Kita Menjadi Sorotan
KITA para penunggang sepeda motor menjadi sorotan. Fokus perhatian publik menancap pada perilaku di jalan. Mulai soal pelanggaran aturan di jalan hingga soal kecelakaan.
Populasi yang amat besar dibandingkan jenis kendaraan lain di Indonesia, membuat pemotor demikian menonjol. Tak kurang dari 69 juta sepeda motor yang beredar di Bumi Pertiwi. Bahkan, di wiilayah Polda Metro Jaya saja ada sekitar 9,8 juta motor. Praktis membanjiri jalan-jalan di Jakarta.
Perilaku melanggar aturan di jalan seperti melintas di trotoar jalan atau melanggar marka dan rambu sebenarnya bukan monopoli pemotor.
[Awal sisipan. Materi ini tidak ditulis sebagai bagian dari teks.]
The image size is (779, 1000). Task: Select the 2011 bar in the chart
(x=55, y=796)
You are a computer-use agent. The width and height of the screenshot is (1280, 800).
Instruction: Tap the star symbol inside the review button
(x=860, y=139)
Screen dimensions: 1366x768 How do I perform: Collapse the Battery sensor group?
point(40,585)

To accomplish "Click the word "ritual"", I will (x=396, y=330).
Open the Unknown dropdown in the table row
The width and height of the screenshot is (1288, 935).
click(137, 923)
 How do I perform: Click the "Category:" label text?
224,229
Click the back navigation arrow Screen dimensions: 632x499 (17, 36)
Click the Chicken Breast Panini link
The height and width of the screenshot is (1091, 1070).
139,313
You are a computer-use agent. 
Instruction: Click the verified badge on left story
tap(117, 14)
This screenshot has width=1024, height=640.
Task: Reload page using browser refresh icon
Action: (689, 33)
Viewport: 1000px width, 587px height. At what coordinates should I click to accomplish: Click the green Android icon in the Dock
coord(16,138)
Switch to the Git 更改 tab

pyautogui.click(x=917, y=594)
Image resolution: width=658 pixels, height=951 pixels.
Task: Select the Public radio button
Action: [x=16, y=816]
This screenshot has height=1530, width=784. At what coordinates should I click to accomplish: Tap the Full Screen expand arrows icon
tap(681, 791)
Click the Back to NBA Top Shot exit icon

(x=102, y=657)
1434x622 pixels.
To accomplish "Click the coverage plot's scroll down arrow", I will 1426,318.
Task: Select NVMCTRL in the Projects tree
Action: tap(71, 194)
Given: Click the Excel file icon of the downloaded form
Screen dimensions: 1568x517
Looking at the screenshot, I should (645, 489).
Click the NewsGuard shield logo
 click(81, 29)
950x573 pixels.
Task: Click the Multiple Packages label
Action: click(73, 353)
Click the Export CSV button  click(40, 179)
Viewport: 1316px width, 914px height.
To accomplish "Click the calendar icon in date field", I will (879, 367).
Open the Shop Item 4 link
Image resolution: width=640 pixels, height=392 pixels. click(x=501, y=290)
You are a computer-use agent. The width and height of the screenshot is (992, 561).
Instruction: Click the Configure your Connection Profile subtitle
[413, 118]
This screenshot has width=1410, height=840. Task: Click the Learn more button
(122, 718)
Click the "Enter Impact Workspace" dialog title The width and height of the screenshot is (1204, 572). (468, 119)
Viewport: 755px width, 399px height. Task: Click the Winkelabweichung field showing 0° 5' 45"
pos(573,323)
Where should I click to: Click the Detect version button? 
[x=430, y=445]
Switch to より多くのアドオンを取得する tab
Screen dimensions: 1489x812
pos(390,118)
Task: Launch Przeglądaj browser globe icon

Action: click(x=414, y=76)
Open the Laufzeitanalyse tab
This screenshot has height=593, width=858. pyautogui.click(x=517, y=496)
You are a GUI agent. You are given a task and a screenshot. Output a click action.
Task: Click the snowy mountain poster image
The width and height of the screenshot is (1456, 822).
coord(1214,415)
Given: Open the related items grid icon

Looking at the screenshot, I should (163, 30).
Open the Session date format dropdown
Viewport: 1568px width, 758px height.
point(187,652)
Hampir seluruh pengguna jalan ikut berkontribusi.
Bagi saya, persoalan menjadi super serius manakala perilaku berkendara berujung pada kecelakaan lalu lintas jalan. Persoalan amat serius karena hampir kebanyakan kecelakaan adalah amat menyakitkan. Mulai kerugian harta benda, luka fisik, hingga hilangnya nyawa orang tercinta.
Tahun 2011, dari 109 ribuan kasus kecelakaan, keterlibatan pesepeda motor mencapai 72%. Ironisnya, dari segi fatalitas, pemotor merupakan korban kecelakaan yang tertinggi, yakni sekitar 30 orang tewas setiap hari. Duka anak negeri.
Hanya diri kita sendiri yang bisa menjawab itu semua. Maukah kita mengubah perillaku berkendara dari ugal-ugalan menjadi sudi berbagi ruas jalan. Menjadi pengguna jalan yang santun. Memprioritaskan keselamatan seluruh pengguna jalan. Tentu, termasuk keselamatan diri kita sendiri sebagai pemotor.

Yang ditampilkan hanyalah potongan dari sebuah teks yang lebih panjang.